He leaned towards her by a fraction—as if he were about to engage in some pleasantry about the food. ‘Are you crazy?’ he said, his accusation so soft that nobody but Melissa could hear it. ‘One of those crazy women who go around pretending to have been impregnated by powerful men?’
Melissa flinched—recoiling from the naked anger in his eyes. ‘No! No! Of course not. I’m telling the truth.’
‘And I don’t believe you.’
‘Why not?’ she whispered, shocked by his venom.
‘You want me to spell it out for you?’ He wanted to hurt her now—to lash back at her for daring to concoct such a wild fantasy. To show his extreme displeasure for daring to disrupt his plans. With the hand which wasn’t holding his crushed speech, he indicated the array of glitteringly beautiful women who sat at each sparkling and flower-festooned table gazing up at him with the adoration of teenagers at a boy-band concert.

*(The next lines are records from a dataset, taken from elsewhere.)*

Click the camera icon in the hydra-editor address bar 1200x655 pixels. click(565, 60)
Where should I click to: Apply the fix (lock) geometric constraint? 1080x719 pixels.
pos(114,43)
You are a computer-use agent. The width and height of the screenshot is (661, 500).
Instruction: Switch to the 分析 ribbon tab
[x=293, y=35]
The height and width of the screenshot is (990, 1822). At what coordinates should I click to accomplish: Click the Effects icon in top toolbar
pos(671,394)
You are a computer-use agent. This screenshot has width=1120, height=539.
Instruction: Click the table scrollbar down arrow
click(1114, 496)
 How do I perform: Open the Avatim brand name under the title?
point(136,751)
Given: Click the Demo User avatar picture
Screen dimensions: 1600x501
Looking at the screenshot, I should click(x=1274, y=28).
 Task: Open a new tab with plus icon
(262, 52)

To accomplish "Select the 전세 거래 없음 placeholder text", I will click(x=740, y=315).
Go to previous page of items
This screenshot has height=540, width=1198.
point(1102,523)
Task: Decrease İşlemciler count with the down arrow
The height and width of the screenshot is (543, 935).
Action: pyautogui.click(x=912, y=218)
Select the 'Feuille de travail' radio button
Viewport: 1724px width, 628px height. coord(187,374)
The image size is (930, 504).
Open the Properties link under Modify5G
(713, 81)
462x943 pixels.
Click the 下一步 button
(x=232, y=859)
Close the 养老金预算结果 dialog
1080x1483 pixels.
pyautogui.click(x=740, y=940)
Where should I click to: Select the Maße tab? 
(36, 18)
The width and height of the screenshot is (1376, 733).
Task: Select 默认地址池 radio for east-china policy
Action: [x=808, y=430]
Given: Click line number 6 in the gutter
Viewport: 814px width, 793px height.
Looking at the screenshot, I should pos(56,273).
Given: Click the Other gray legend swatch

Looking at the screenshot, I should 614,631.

‘You think that I can’t have any woman I want in my bed? You don’t think I’m spoilt for choice by all the females who daily throw themselves at me?’ His eyes became cold. ‘Do the maths, cara,’ he added icily. ‘If I could have my pick of the most beautiful women in the world, then why the hell would I choose someone like you?’
Melissa swallowed, knowing there was no answer to this—because, deep down, wasn’t he simply echoing her own sentiments? Hadn’t she found it unbelievable at the time that such a man should have chosen to take someone like her as his lover? So she couldn’t really blame him for coming out and saying it now. She had no right to feel hurt by what was essentially the truth—but one thing still didn’t add up. One thing that was pretty painful to accept. ‘So you don’t even remember me?’ she said woodenly.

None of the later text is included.